1% NaOCl (~1%) was prepared by diluting 1 part of 5.25% NaOCl with 3 parts of water. Vehicle used was Propylene glycol due to its potential for rapid and effective delivery of intracanal medicaments into root dentin [12].

Apart from disinfection, to promote cell growth and differentiation, an appropriate scaffold is needed. Studies had also underlined role of growth factors in angiogenesis, recruitment of progenitor cells, cell differentiation and finally mineralization in the pulp area beneath the biomaterial. Hence, inducing blood clot is considered a scaffold as well as a source of growth factors that facilitates the repair and regeneration of tissues into the canal [13, 14].

Long-term sealing is ensured by placing triple seal of biodentin, followed by GIC and Composite resin. Marginal sealing achieved by Biodentin was equivalent to that of adhesive restoration without any surface treatment or adhesive system used [15]. Placing biodentin in the innermost layer prevents the material from erosion and directly withstanding occlusal load, contributing to its increased marginal sealing as well as ensuring prevention of recurrent pulpitis.

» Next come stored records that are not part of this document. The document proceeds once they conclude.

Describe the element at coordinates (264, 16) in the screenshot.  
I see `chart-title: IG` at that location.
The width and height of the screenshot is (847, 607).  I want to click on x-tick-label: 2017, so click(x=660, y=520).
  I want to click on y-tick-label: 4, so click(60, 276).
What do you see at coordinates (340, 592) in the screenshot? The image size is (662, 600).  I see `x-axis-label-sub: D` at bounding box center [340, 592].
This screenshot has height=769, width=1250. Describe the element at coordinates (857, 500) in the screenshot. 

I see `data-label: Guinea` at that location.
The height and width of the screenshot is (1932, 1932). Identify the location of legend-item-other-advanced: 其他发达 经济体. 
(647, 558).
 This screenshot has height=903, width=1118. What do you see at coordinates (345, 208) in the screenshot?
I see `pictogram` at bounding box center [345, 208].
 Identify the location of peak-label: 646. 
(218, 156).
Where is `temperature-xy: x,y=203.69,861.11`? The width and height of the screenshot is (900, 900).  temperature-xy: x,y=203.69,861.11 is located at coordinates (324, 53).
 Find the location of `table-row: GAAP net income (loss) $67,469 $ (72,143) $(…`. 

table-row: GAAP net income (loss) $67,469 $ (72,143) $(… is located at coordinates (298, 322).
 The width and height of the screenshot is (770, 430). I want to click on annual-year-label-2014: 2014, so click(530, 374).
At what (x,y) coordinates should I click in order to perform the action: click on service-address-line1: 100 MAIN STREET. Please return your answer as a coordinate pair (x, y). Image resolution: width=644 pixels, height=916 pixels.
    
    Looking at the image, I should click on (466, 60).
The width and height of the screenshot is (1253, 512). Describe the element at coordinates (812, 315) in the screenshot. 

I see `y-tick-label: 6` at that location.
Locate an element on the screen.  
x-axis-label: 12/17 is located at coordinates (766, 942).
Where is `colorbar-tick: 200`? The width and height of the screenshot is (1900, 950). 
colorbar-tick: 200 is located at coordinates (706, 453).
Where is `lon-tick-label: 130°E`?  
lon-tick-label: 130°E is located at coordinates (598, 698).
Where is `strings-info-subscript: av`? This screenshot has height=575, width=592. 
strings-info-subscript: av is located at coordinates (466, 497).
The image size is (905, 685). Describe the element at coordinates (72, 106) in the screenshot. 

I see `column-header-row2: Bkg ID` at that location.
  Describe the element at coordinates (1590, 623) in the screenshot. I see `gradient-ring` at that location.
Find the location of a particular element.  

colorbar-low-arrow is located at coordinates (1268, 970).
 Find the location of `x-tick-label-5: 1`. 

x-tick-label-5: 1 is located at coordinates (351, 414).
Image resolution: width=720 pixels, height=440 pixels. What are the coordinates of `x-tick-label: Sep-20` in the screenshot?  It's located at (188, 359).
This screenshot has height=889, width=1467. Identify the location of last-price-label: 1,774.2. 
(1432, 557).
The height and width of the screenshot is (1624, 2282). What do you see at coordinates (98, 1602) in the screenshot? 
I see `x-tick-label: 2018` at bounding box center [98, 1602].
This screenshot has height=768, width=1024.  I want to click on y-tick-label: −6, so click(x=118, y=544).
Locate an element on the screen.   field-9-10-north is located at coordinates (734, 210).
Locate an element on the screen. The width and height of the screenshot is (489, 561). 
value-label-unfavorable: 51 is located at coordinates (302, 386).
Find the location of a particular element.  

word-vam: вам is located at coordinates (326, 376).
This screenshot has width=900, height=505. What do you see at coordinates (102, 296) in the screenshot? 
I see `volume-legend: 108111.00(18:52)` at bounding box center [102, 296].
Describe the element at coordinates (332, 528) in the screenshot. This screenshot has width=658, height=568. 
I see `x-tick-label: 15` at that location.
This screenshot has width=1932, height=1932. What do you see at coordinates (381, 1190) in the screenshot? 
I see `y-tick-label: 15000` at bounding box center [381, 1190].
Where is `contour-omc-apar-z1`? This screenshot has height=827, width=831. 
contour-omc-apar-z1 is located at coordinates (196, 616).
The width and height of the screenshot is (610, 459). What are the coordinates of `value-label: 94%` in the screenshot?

Biodentine significantly increases TGF- β 1 secretion from pulp cells which consequently induce odontoblast differentiation and mineralization [16]. In this case, the material was placed more superficial than those recommended in various other studies because placing the coronal edge of material 1 to 2 mm apical to the CEJ allowed for more root development than placing it up to 3 to 4 mm apically [7].

In this case, signs of root maturation with apex closed completely along with thickened root dentinal wall and when tested, the tooth responded to electric pulp tester after 12 months of follow up period. The radiographic evidence of increased root thickness might be due to dentin, cementum or bone [5] and the present findings is insufficient to distinguish among these possibilities. Studies had also shown that the tooth regaining its responsiveness to electric pulp sensibility testing even after 18-month follow up period after remaining asymptomatic all the time [17]. Further, in spite of the possibility of pulp tissues to re-enter the canal, histological examination is required to confirm it [18].

4. Conclusion

The outcome of this case report suggests that the conservative treatment approach can create a suitable environment for pulp regeneration and result in root maturation via regaining the vitality of the tooth. This leads to an added advantage of increased strength of the tooth, with lesser financial burden as well as better psychological well-being to the patient.

Conflict of Interests

The authors (Dr. Arbind Rai and Dr. Usha Ghiraiya) declares that there is no conflict of interests regarding thepublication of this article.